_The request_. Render the lines of all the items below as a JSON list of strings, one string per line, with blank lines dropped. Leave the pictures out of the list.

(Records for locating words and elements)
◇ ◇ ◇ ◇

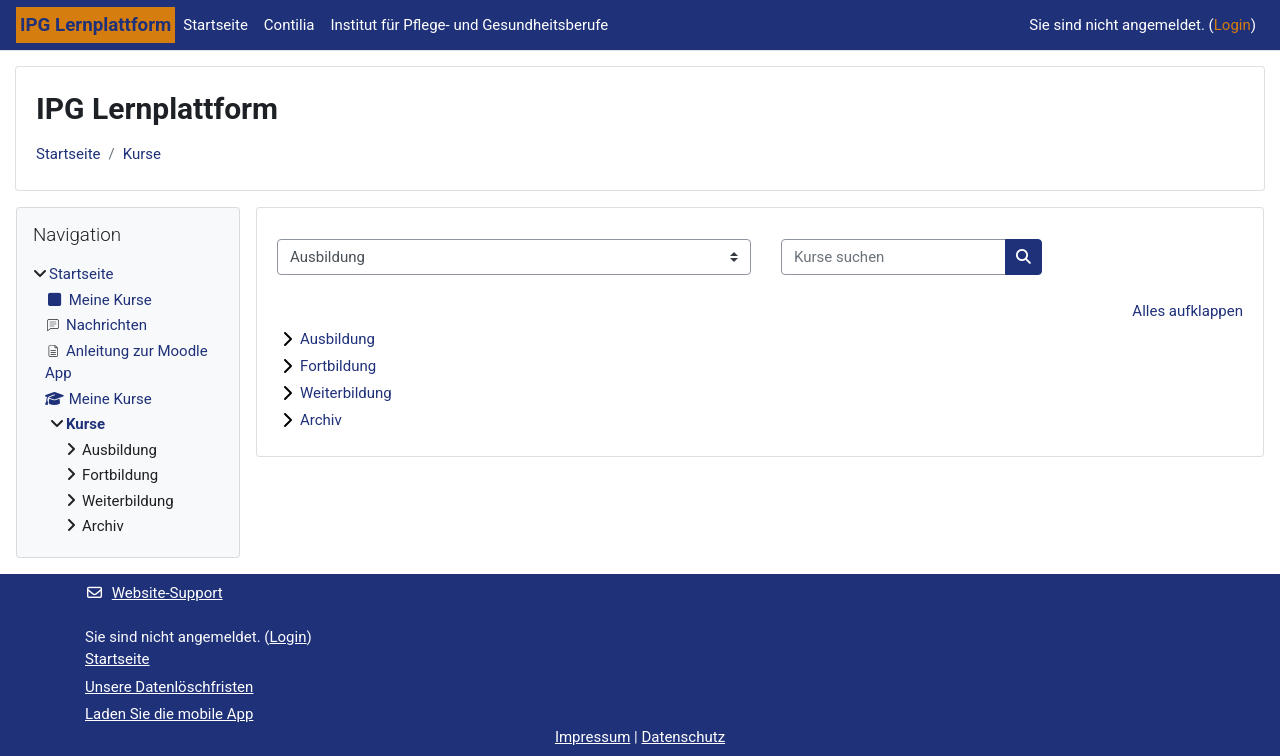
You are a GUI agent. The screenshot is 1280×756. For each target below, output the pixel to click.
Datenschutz (683, 737)
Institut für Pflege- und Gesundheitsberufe (469, 25)
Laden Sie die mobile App (169, 714)
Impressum (592, 737)
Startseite (215, 25)
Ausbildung (337, 339)
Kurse (142, 154)
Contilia (289, 25)
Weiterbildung (346, 393)
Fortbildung (338, 366)
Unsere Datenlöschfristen (169, 687)
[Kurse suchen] (893, 257)
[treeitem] (128, 400)
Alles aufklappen (1187, 311)
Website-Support (154, 593)
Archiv (321, 420)
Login (1232, 25)
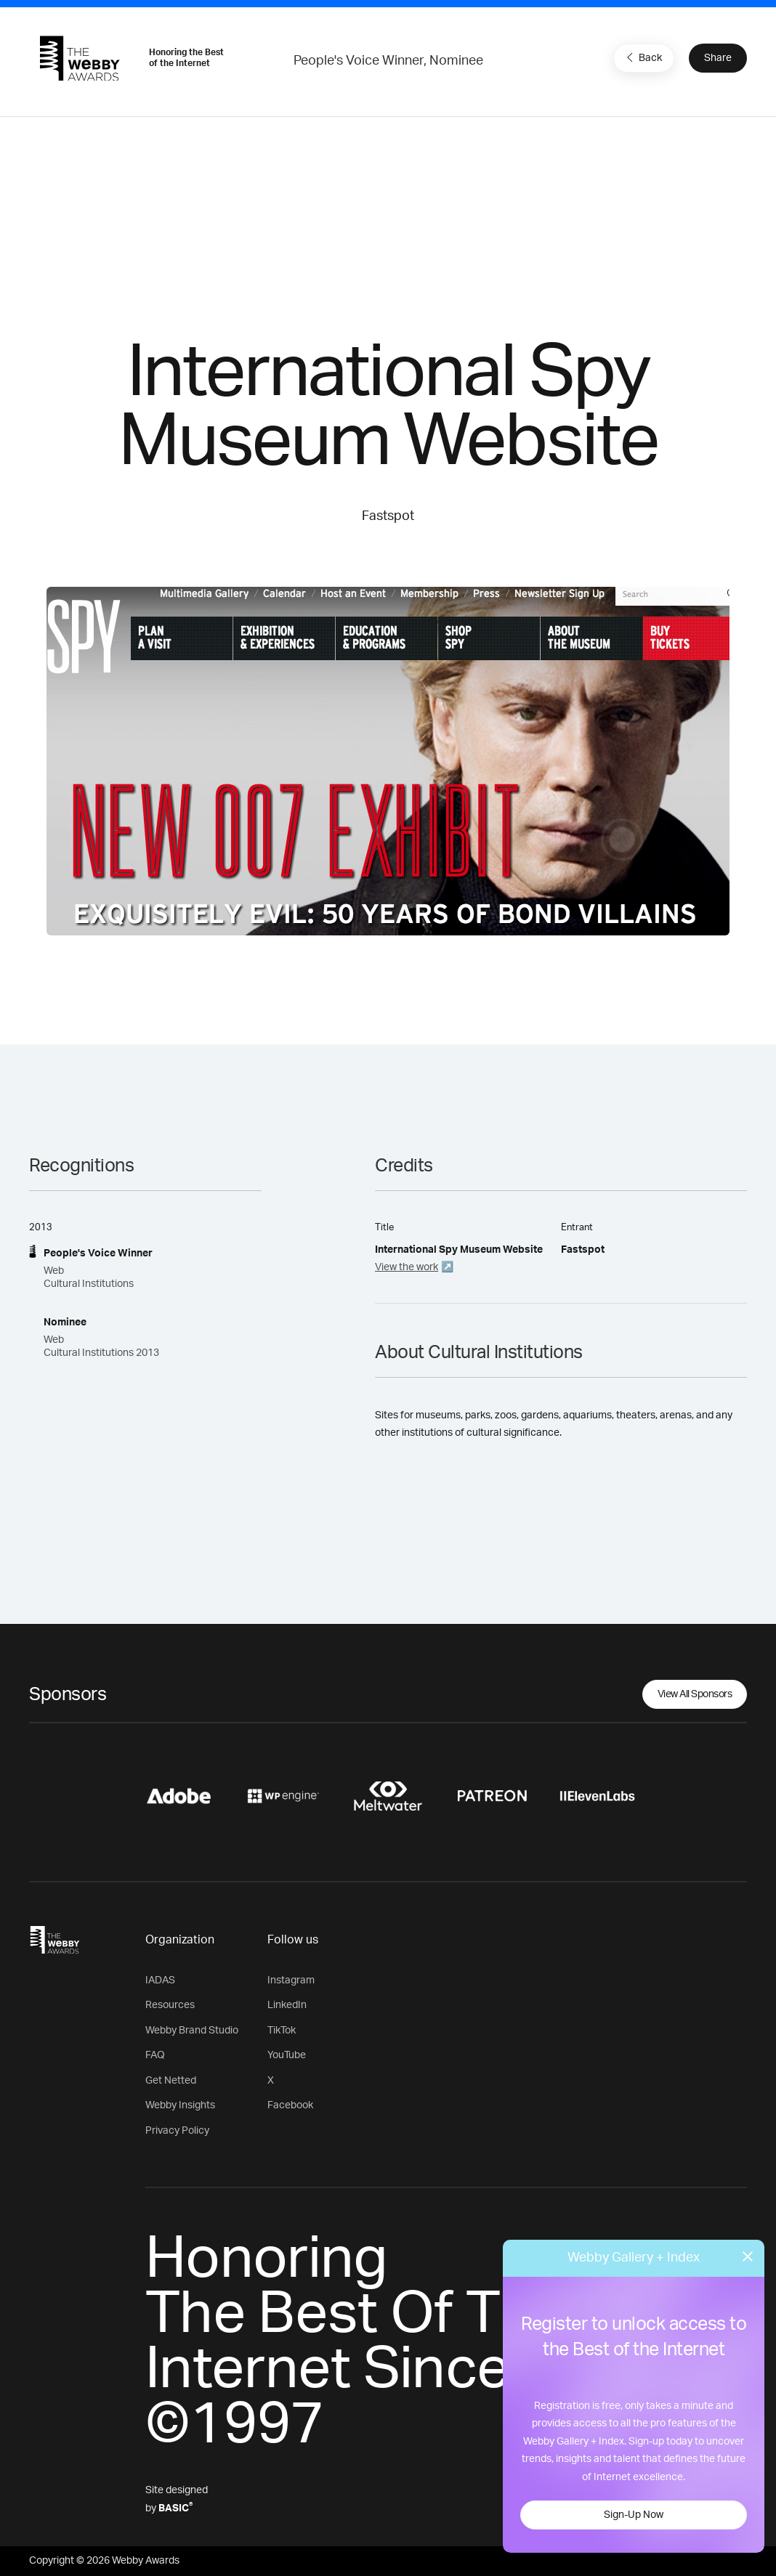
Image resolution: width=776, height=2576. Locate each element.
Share (718, 58)
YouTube (286, 2055)
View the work (406, 1267)
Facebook (290, 2105)
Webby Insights (180, 2105)
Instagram (291, 1980)
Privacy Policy (177, 2131)
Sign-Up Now (633, 2515)
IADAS (160, 1980)
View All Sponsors (695, 1694)
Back (642, 57)
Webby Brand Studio (191, 2031)
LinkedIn (287, 2005)
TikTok (281, 2031)
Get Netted (170, 2081)
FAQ (155, 2055)
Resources (170, 2005)
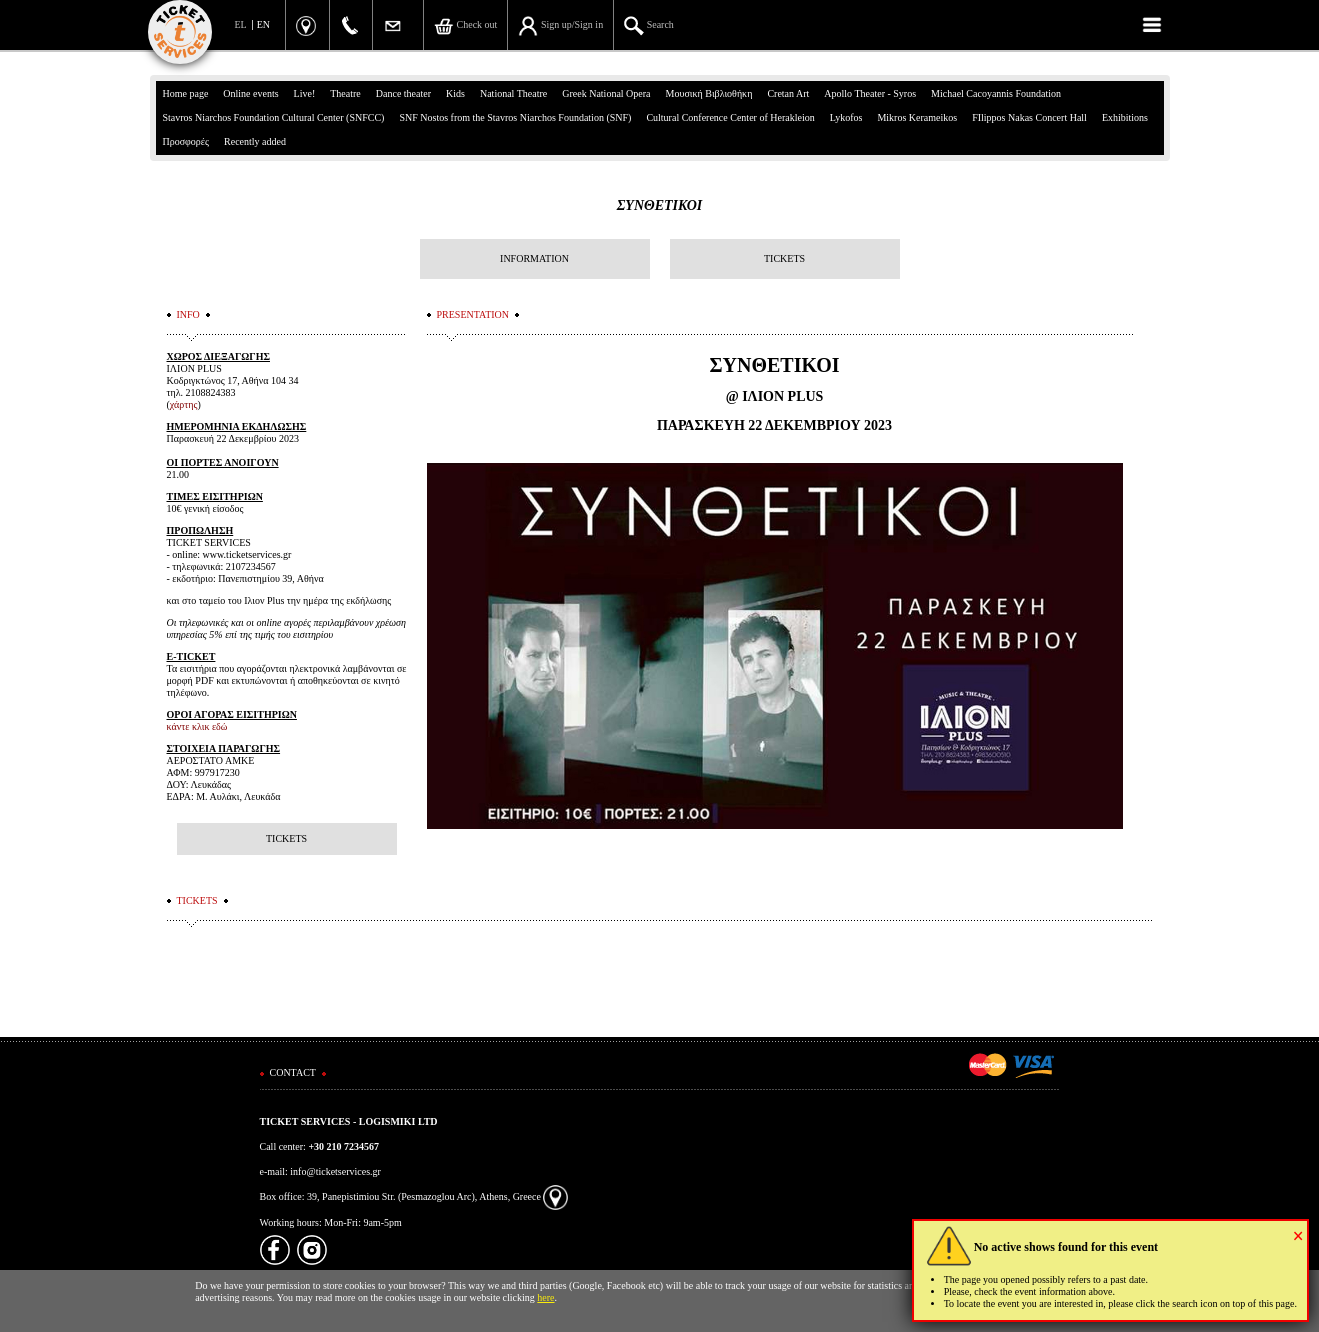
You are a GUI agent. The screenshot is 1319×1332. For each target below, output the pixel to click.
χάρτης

◇ ◇ ◇ ◇

_Solved problem_.
[
  "You are a GUI agent. The screenshot is 1280×756. For each target below, output the pixel to click.",
  "Datenschutz (683, 737)",
  "Institut für Pflege- und Gesundheitsberufe (469, 25)",
  "Laden Sie die mobile App (169, 714)",
  "Impressum (592, 737)",
  "Startseite (215, 25)",
  "Ausbildung (337, 339)",
  "Kurse (142, 154)",
  "Contilia (289, 25)",
  "Weiterbildung (346, 393)",
  "Fortbildung (338, 366)",
  "Unsere Datenlöschfristen (169, 687)",
  "[Kurse suchen] (893, 257)",
  "[treeitem] (128, 400)",
  "Alles aufklappen (1187, 311)",
  "Website-Support (154, 593)",
  "Archiv (321, 420)",
  "Login (1232, 25)",
  "Image resolution: width=776, height=2576. Locate each element.",
  "Share (718, 58)",
  "YouTube (286, 2055)",
  "View the work (406, 1267)",
  "Facebook (290, 2105)",
  "Webby Insights (180, 2105)",
  "Instagram (291, 1980)",
  "Privacy Policy (177, 2131)",
  "Sign-Up Now (633, 2515)",
  "IADAS (160, 1980)",
  "View All Sponsors (695, 1694)",
  "Back (642, 57)",
  "Webby Brand Studio (191, 2031)",
  "LinkedIn (287, 2005)",
  "TikTok (281, 2031)",
  "Get Netted (170, 2081)",
  "FAQ (155, 2055)",
  "Resources (170, 2005)",
  "You are a GUI agent. The screenshot is 1319×1332. For each target below, output the pixel to click.",
  "χάρτης"
]